Convém pensar, afinal: que outro objetivo teriam os portugueses senão o de expandir o seu império ao transformarem os indígenas em seres de mais fácil domesticação ao fazê-los se sentirem “impuros”, necessitados de uma figura que os guiasse no plano material (o rei). No caso, os padres/professores; no plano espiritual, o Deus pregado pela Igreja e, por fim, a lei que era categoricamente estabelecida por esse “Rei” que, não raro, usava o discurso da fé como forma de controle e de escravização do povo nativo do solo brasileiro.

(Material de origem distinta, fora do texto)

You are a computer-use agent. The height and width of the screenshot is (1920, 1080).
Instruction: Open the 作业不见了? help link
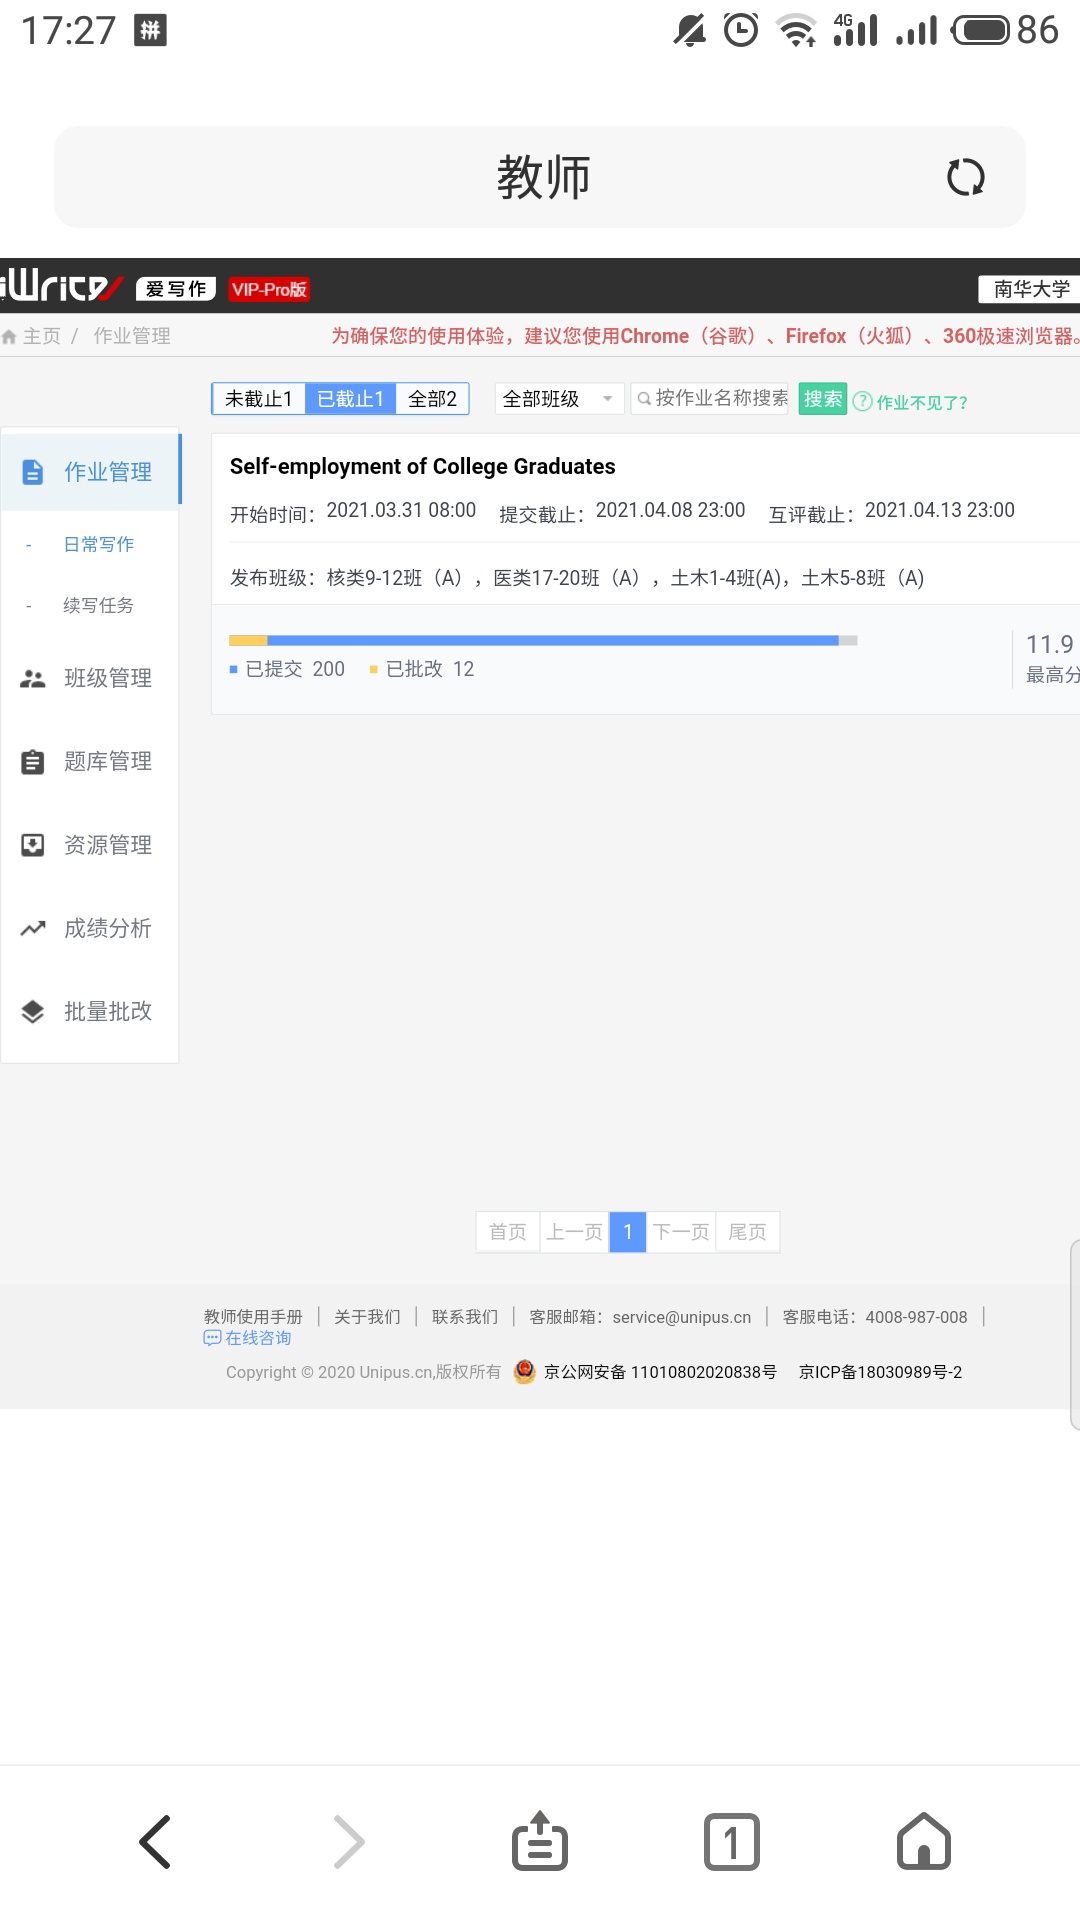(911, 402)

Desse modo, é nítido que essa pedagogia lusitana, sob domínio de Nóbrega, pouco estava interessada na real construção de um “projeto de vida” que respeitasse as subjetividades, desenvolvendo, portanto, uma pedagogia da autonomia, como dizia Paulo Freire. Será que houve uma discussão com os aprendentes acerca do sentido de estarem sendo submetidos a pedagogia domesticadora?

Por isso, ousamos dizer que ainda há muito dessa pedagogia pouco preocupada em formar pessoas afeitas à reflexão. Sim, esse discurso pode soar clichê, mas infelizmente ainda estamos diante de uma sociedade pouco questionadora, em que o sistema de dominação perdura, o que acarreta a manutenção da pobreza, por promover pouca mobilidade social.

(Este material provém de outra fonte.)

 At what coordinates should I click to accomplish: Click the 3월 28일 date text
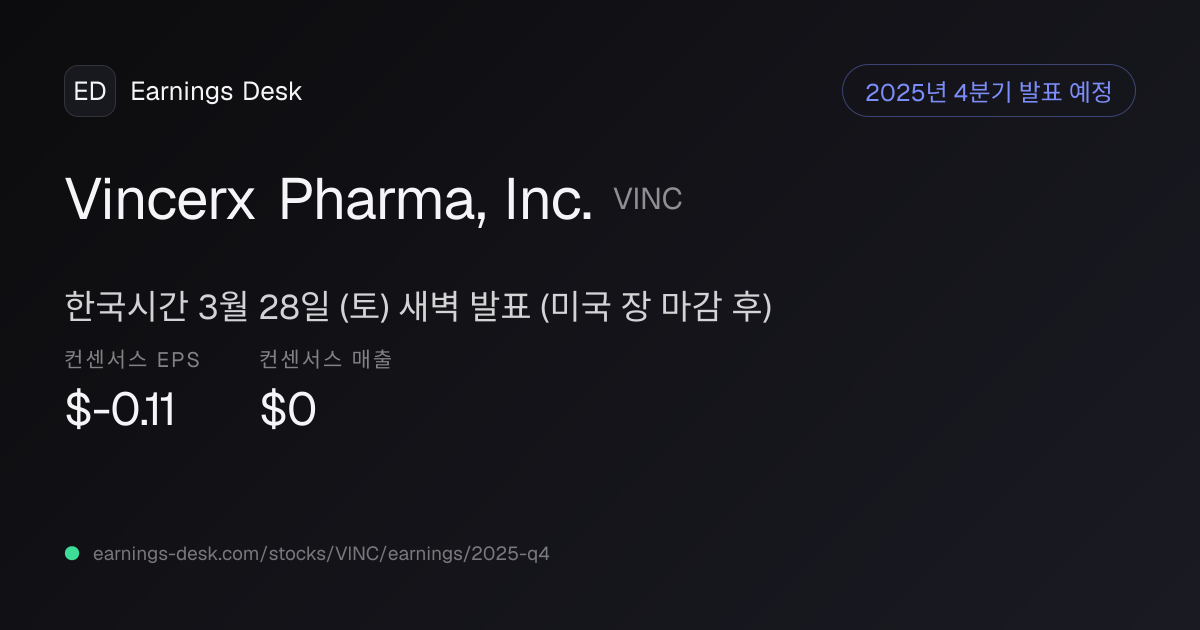[x=264, y=307]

Esse sistema ainda obriga o aluno a ser mantido em uma prática educativa que o torna como uma marionete para atender aos desígnios de um sistema que, ao passo que mercantiliza o conhecimento, desumaniza os discentes, numa crescente onda do que se denominou Neoliberalismo e se tornou instrumento para manutenção do sofrimento psíquico, conforme nos aponta o psicanalista Christian Dunker no livro “Neoliberalismo como gestão do sofrimento psíquico” e que também se reflete na obra “Sociedade do Cansaço”, do filósofo alemão Byung-Chul Han.

A sociedade brasileira resguarda esse patrimônio de escravização e autopunição como marca de um processo de colonização nada pacífico que se perpetua nas desigualdades sociais imensas, mesmo após mais de 1500 anos do “Descobrimento do Brasil” e há 135 anos da Lei Áurea que, teoricamente, extinguiu a escravidão no Brasil, mas não deu oportunidade de ascensão social a milhões de escravizados, sendo uma dessas maneiras a partir de uma pedagogia comprometida a dar ao educando aquilo de que necessita. Assim, percebe-se que a escolarização no Período Heroico resultou em um aglomerado de discursos que volta e meia vêm à tona quando grupos como os negros, povos africanos, entre outros, clamam por espaço à diversidade, pelo respeito aos seus costumes, à sua maneira de crer. Enquanto a Educação no Brasil não estiver de fato comprometida com o respeito à diversidade, já garantida em tese pela Constituição de 1988 e pela Lei de Diretrizes e Bases, não teremos uma educação emancipadora, que nos liberte de ideologias que fazem sofrer.

(Texto publicado em A União em 16/6/2023)

*Leo Barbosa é professor, escritor, poeta e revisor de textos.